I have a formulation (NR, for thicker articles, compression moulding) where TBSI is used.
I cannot find TBSI, so I wondered if anyone knew a (possible) replacement.

RE: replacing TBSI

Let’s be clear, in my own mind as much as in anybody else’s, Santocure TBSI is N-t-butyl-2-benzothiazole sulfenimide, not to be confused, as it sometimes is, with N-t-butyl-2-benzothiazole sulfenamide (TBBS). It was introduced to give curing characteristics sulfenamides could not easily provide, namely a long scorch time and relatively slow rate of cure, coupled with improved reversion resistance. Hence, its suitability for thick components.
Perhaps the nearest sulfenamide contender is the dicyclohexyl derivative, DCBS, but this is very slow curing and not very efficient in terms of crosslink density. Replacing TBSI by CBS, TBBS or MBS (assuming nitrosamines is not a problem) ought to be possible with the aid of a retarder, but maybe not PVI because this does not reduce cure rate. A more conventional retarder such as salicylic acid may be more suitable. However, no advice can really be given unless more information on the rest of the formulation, the intended application and key vulcanizate properties is provided. For instance, is the vulcanizing system a conventional high sulfur one or is it a semi EV?
I am not aware of any other commercially available sulfenimdes.

RE: replacing TBSI

Stancom, thank you for the answer.
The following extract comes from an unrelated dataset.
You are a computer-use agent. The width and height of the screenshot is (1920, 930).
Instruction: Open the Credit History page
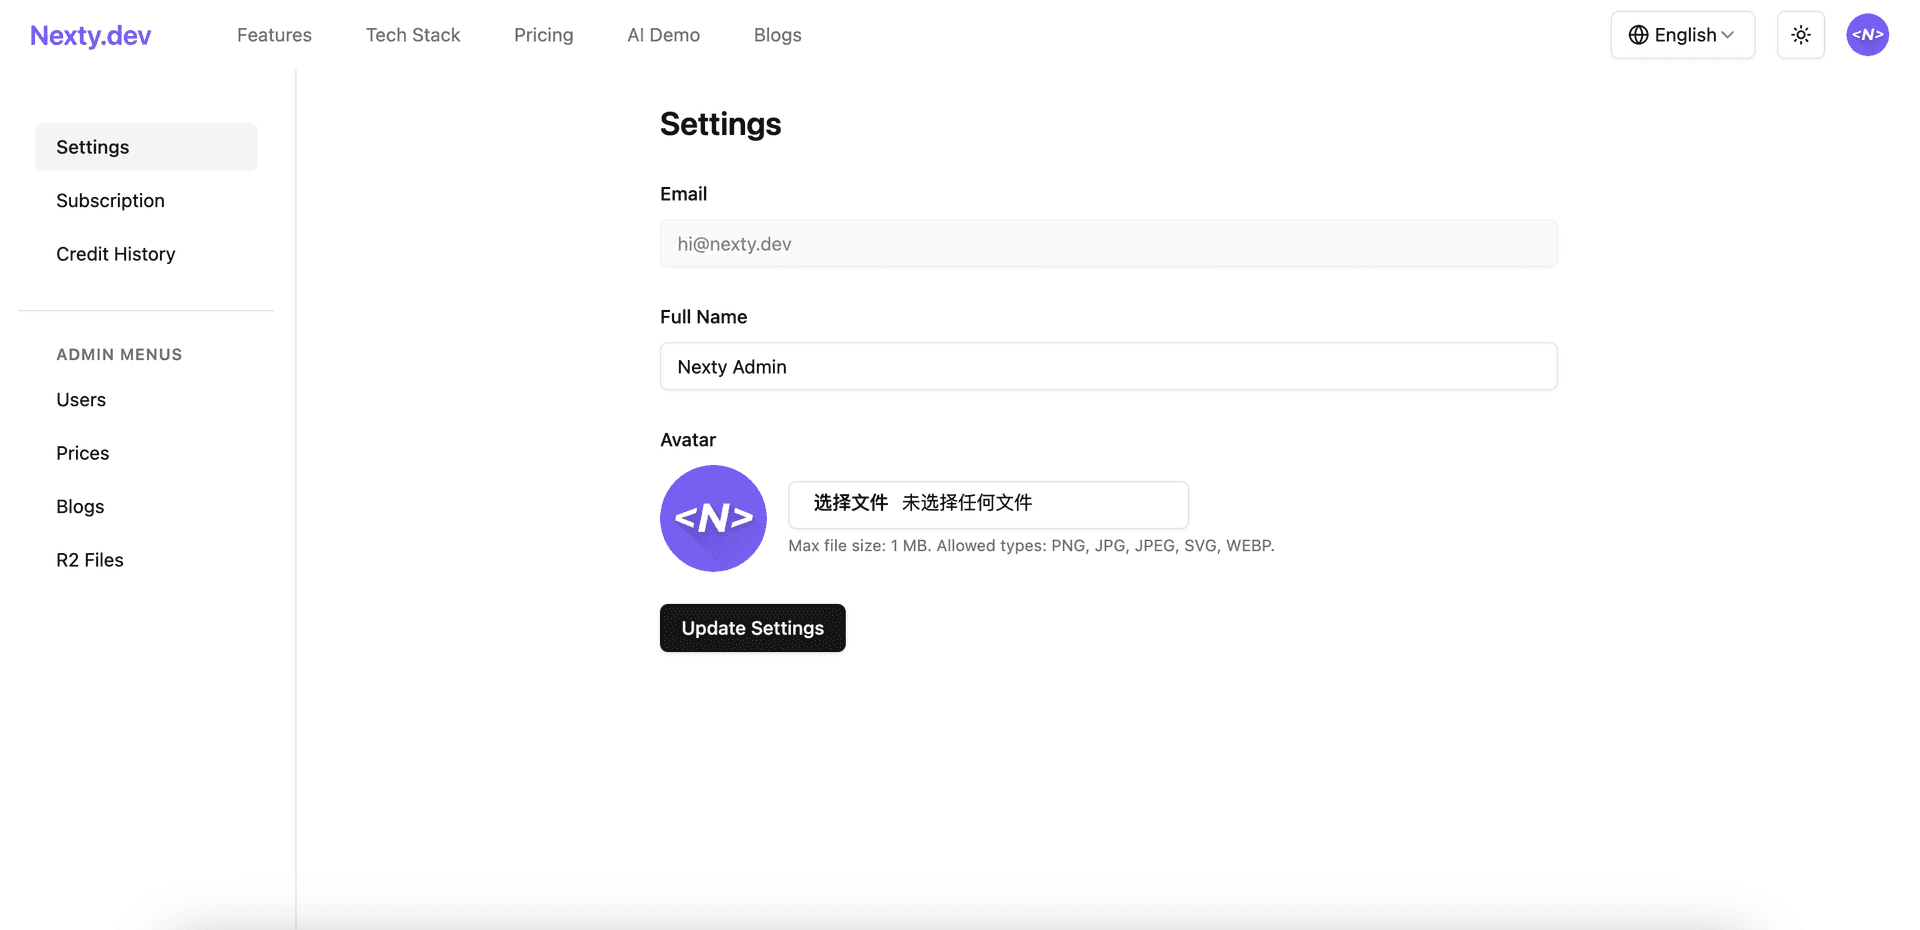click(115, 254)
I can't disclose much information as it is regarded as confidential.
The vulcanizing system is a high sulfur (2.2phr) one. The application is for thick parts which need a high crosslink density.

RE: replacing TBSI

Appreciate conventional system is used, presumably for desired vulcanizate properties, so the focus needs to be on minimizing reversion. Rather than trying to mimic TBSI, I wonder whether a better solution is to change the cure conditions, ie by either preheating the moulded blank or by reducing the vulcanization temperature. Some bulky products are cured at temperature below 14O C, and may need a cure time of several hours, with advantage being taken of the reduced rate of reversion. Partly because of that and the increased efficiency of crosslinking a relatively high crosslink density should result. With this approach adding a retarder (ie to ape TBSI) serves little purpose and a long scorch time may do more harm than good.

Another possibility to ensure use of a higher cure temperature is to use a post vulcanization stabiliser such as Duralink HTS, but I have no personal experience of these.